P4129 - Sclerosing Mesenteritis: A Rare Cause of Abdominal Pain

Patrick McCarthy, MD, Kelvin Liao, MD, Kiran Motwani, MD, Kirti Shetty, MD
University of Maryland School of Medicine, Baltimore, MD

Introduction: Sclerosing mesenteritis is a rare condition that occurs when the mesentery becomes inflamed, causing extrinsic compression of the small intestine, subsequent luminal narrowing and obstruction. Given the nonspecific symptoms, sclerosing mesenteritis can go undiagnosed until serious complications arise.
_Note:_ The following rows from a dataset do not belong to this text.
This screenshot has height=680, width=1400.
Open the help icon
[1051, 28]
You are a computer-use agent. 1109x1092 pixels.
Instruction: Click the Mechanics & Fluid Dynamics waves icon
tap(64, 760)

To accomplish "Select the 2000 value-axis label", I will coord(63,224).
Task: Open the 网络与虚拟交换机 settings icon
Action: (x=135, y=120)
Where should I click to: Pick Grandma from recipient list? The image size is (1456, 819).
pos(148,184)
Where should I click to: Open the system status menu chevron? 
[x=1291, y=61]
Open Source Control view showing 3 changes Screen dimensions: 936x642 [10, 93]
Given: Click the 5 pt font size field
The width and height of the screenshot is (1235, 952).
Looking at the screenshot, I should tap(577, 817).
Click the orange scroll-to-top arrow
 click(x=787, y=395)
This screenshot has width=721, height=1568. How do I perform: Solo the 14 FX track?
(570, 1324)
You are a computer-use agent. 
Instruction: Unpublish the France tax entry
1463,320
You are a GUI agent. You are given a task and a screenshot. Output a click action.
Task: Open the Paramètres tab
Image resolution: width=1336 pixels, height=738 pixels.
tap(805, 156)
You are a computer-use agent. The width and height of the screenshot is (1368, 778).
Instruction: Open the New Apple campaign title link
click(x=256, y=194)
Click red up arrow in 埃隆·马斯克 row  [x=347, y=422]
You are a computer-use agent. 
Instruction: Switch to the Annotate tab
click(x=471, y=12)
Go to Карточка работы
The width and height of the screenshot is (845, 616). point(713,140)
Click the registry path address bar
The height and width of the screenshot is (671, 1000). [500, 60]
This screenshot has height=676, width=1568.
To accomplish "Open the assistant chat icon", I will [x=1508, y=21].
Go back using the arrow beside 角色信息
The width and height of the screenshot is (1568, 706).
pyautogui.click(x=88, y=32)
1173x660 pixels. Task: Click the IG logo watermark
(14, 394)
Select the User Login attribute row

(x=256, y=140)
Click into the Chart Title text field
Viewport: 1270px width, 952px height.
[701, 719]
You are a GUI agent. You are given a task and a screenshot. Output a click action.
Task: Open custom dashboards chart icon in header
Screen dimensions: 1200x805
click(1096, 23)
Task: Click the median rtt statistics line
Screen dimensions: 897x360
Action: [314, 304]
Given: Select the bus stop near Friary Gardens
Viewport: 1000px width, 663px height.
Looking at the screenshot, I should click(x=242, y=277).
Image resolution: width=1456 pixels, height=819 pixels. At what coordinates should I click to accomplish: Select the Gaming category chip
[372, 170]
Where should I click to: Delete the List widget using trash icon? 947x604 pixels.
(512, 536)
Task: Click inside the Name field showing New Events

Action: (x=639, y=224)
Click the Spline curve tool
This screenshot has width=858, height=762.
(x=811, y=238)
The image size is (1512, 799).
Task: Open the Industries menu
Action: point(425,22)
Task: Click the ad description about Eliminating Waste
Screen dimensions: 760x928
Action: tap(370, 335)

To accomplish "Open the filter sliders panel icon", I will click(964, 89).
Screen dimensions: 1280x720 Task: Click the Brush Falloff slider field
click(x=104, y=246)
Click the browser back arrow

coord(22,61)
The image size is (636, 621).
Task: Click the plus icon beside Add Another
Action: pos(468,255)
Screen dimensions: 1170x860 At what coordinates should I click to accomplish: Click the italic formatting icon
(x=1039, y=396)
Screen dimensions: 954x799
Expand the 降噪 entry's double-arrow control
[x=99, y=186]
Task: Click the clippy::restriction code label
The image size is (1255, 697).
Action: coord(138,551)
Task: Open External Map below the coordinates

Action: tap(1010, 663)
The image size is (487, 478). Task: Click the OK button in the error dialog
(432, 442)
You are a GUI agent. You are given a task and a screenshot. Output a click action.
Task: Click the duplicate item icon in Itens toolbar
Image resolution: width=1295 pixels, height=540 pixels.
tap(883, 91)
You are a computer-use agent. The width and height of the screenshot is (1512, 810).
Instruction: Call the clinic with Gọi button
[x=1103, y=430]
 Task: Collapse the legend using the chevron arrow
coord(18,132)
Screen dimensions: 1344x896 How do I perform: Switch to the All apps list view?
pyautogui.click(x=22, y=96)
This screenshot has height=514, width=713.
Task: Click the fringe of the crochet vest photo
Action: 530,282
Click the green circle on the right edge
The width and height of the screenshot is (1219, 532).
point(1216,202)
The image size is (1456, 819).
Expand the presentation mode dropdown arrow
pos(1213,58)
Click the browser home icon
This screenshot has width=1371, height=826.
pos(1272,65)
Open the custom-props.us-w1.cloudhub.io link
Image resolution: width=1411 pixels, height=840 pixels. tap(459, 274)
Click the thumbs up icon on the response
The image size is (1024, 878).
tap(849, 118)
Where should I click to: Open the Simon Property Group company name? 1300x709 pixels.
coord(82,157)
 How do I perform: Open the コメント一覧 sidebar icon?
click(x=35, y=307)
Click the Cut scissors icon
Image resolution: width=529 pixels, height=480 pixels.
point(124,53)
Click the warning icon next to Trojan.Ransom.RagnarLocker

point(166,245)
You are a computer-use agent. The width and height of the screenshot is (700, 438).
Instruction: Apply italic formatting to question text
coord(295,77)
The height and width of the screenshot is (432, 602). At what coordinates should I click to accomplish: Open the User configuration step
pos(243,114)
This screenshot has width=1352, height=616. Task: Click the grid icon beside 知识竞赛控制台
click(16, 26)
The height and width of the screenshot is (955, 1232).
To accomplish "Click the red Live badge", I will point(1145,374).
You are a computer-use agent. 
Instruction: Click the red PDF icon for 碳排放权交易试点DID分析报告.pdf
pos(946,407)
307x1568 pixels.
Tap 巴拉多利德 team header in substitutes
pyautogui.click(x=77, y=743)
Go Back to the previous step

Case Description/Methods: A 28-year-old female with a history of systemic lupus erythematosus (SLE) presented to the emergency department with two weeks of worsening abdominal pain, nausea, and vomiting. She had stopped taking her SLE medications including azathioprine and hydroxychloroquine two months previously. A computerized tomography (CT) scan of her abdomen central mesenteric stranding, soft tissue density and adenopathy concerning for sclerosing mesenteritis. She was admitted and started on hydroxychloroquine and intravenous methylprednisolone. Tamoxifen was not recommended given her young age, she was unable to tolerate azathioprine due to medication side effects, and her condition was compounded by norovirus infection making her high risk for cyclophosphamide. Her hospital course was complicated by hypotension requiring transfer to the intensive care unit and vasopressor support. Repeat abdominal CT scan showed thickening of the bowel wall concerning for enteritis, and no signs of obstruction and blood cultures grew streptococcus mitis, attributed to bacterial translocation, exacerbated by lack of oral intake and sclerosing mesenteritis. She required stress doses of methylprednisolone, total parental nutrition (TPN) and broad-spectrum antibiotics. Over 9 days, her abdominal pain, nausea, and vomiting improved. Her diet progressed, TPN was discontinued, and she was discharged home. At her outpatient follow up she had resolution of her nausea, was tolerating an oral diet, and was started on mycophenolate for SLE treatment.

Discussion: Sclerosing mesenteritis is a rare condition with nonspecific symptoms but very characteristic imaging findings which include soft tissue stranding and adenopathy. The underlying pathophysiology is unknown but is often associated with autoimmune conditions, in this case SLE, inflammatory bowel disease and lymphoma. Accurate diagnosis is based on having a high index of suspicion. Since undiagnosed sclerosing mesenteritis can lead to serious sequelae such as intestinal obstruction, early diagnosis and expedited treatment are key to successful outcomes.


Disclosures:


Patrick McCarthy, MD, Kelvin Liao, MD, Kiran Motwani, MD, Kirti Shetty, MD. P4129 - Sclerosing Mesenteritis: A Rare Cause of Abdominal Pain, ACG 2023 Annual Scientific Meeting Abstracts. Vancouver, BC, Canada: American College of Gastroenterology.